Tuesday, June 12, 2007

Google-Sina in China

Google has teamed up with Sina, one of China’s largest portals. Google will now power Sina's search features in return for integrating its famed AdSense technology on to Sina’s pages. Also Sina's search traffic will be directed to Google and search ad revenues will be shared.

This may help both companies counter Baidu which has a commanding 55% search market share in China in opposition to Google's 21.7%. Both Google and Baidu are competing to sign up smaller websites for their traffic. Advertisers may be less willing to pay a higher keyword price at Baidu now that Google is a more creditable competitor.

The deal with Sina is Google’s largest in China and will increase Google’s market share in search traffic and search revenues.Google’s has so far has made a $5 million investment in China in P2P video site Xunlei.
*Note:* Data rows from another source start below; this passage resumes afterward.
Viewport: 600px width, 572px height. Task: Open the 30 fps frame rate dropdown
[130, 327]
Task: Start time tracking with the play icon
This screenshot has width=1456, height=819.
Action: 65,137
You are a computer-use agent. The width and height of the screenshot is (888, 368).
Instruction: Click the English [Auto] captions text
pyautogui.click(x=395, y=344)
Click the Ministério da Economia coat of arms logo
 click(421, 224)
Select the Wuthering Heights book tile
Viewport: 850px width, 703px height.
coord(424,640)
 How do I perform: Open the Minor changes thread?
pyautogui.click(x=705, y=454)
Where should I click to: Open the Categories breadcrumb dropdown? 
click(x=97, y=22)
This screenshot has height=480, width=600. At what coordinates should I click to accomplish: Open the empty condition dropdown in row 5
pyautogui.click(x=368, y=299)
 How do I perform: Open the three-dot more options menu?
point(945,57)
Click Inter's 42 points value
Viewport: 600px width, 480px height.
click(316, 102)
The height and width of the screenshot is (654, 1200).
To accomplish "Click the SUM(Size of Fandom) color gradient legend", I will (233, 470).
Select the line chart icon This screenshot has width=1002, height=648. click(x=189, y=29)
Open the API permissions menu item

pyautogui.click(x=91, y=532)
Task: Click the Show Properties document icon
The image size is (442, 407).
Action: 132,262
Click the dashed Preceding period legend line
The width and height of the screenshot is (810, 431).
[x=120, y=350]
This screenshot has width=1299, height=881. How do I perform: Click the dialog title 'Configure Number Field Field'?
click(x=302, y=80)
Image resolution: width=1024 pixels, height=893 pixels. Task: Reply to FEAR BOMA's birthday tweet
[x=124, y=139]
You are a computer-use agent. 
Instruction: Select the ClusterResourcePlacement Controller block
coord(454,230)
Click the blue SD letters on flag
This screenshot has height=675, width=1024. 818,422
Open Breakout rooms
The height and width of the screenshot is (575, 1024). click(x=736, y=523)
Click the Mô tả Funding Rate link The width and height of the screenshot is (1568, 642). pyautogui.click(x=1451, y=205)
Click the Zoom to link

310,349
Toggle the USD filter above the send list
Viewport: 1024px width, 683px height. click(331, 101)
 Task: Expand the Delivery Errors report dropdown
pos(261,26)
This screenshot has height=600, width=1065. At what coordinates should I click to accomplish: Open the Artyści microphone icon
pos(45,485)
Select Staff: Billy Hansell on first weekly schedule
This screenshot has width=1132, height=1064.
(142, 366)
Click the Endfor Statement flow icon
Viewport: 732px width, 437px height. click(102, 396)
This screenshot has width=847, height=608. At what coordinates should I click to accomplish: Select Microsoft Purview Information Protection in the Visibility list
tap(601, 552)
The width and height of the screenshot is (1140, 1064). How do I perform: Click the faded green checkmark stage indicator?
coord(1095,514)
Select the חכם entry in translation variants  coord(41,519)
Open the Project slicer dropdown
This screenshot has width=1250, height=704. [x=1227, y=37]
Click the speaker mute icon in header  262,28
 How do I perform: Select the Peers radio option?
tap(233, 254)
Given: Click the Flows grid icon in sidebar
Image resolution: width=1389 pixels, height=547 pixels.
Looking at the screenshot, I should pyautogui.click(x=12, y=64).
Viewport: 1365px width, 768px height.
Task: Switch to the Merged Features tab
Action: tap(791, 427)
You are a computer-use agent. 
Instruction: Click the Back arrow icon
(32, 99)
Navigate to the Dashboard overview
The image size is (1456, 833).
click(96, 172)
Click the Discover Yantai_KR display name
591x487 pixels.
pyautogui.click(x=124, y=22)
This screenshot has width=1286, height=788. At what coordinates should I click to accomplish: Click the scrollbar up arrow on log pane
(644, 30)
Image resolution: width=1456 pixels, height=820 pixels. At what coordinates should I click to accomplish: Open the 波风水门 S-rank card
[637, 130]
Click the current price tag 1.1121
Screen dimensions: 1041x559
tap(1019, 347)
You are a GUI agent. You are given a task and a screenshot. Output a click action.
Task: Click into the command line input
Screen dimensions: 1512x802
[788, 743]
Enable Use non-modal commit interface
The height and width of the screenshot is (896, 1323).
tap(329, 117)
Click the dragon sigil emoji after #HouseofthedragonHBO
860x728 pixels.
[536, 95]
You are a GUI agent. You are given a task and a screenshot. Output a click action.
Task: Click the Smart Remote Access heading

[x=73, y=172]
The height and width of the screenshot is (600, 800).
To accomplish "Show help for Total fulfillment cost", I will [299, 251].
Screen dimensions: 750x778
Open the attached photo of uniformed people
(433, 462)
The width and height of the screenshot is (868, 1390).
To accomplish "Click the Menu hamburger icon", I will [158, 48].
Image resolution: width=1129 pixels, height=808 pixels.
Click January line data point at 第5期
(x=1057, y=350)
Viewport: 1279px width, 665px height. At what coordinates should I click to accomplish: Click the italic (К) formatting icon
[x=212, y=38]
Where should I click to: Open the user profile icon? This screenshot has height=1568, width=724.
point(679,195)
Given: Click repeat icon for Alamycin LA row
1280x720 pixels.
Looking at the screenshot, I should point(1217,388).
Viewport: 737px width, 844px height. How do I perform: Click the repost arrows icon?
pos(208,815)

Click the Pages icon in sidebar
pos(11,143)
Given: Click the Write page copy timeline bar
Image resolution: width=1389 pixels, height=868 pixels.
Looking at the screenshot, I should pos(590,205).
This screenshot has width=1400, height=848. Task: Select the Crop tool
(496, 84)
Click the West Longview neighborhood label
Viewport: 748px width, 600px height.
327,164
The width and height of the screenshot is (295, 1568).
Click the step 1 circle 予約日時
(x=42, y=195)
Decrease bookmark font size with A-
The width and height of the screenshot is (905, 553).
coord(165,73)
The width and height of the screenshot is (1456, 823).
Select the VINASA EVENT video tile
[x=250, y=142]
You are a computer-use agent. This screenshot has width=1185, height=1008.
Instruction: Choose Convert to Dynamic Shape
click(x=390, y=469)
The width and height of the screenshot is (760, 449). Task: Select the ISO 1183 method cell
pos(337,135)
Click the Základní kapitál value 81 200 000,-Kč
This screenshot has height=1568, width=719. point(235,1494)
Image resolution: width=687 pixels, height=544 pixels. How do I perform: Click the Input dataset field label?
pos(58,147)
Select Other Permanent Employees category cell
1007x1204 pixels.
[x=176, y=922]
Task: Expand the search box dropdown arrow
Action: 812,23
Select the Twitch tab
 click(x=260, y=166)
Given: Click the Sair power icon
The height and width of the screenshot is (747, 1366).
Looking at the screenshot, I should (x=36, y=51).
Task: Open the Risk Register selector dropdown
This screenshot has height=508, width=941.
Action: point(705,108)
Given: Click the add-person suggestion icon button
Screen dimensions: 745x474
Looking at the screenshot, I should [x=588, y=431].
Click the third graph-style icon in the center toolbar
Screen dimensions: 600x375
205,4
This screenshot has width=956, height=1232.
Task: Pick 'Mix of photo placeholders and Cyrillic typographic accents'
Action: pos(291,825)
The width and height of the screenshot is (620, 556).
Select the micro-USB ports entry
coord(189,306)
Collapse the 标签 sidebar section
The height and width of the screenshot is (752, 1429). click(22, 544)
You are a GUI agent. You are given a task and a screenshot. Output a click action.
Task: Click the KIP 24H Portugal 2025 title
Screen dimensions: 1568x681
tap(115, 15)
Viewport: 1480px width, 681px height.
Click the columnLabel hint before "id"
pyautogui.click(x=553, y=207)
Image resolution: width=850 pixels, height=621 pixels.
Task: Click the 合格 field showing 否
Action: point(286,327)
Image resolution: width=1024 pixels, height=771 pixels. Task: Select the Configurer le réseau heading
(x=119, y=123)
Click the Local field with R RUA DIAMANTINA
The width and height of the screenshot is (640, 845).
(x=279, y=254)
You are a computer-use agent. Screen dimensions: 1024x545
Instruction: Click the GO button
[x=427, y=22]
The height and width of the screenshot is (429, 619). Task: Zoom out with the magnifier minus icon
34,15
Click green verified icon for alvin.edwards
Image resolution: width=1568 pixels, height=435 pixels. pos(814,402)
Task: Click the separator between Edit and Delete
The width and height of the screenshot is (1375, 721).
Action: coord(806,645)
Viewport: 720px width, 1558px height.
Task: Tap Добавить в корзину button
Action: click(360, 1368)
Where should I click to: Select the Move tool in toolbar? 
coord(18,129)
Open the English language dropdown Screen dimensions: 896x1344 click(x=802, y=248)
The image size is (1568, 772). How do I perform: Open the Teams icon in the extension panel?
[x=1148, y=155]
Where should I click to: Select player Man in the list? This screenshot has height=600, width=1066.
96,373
China has the world's second-largest population of Internet users, with 137 million people online, and is on track to surpass the United States as the largest online population in two years. Though Google and Yahoo have been making inroads into China, domestic operators such as Sohu.com, Baidu and Alibaba held an obvious cultural and first-mover edge.

Tuesday, June 5, 2007

Ask gets a makeover


Ask has launched a new interface and a few cool new features for its search engine, which it's calling Ask3D.

The first thing users will notice is a very attractive new home page, with pretty buttons to narrow a search into a silo, such as images, maps, or blogs. Users can select one of several photos as a background image on the main search interface. In the future, you'll be able to use your own image. When you begin to type in a query, a drop-down box gives you suggestions to fill it out.

The new interface splits up search result pages into three panes. In the middle, you get ads and your main links. Many results have a spyglass icon, which will display a snapshot of the search result when you hover over it as well as displaying useful stats like the page size and load time.

On the left of the main pane, you get links related to your search. These links do a very good job of conveying the context of the search you're looking at.

On the right of the main pain there are related links from different search silos. On different searches you get different clumps of content. For example, search for a famous musucian and you'll get links to audio previews. You can play the clips in the search page, which is pretty slick.The new Ask.com results page also uses your IP address to locate you, roughly, and can display results related to your location.

One thing that isn't radically different in Ask3D: Ask's core search engine. As far as I could tell from my usage experiecence, the search results that Ask3D returns were the same as Ask.com previously. When compared to Google, I did not get consistently good results with Ask.com.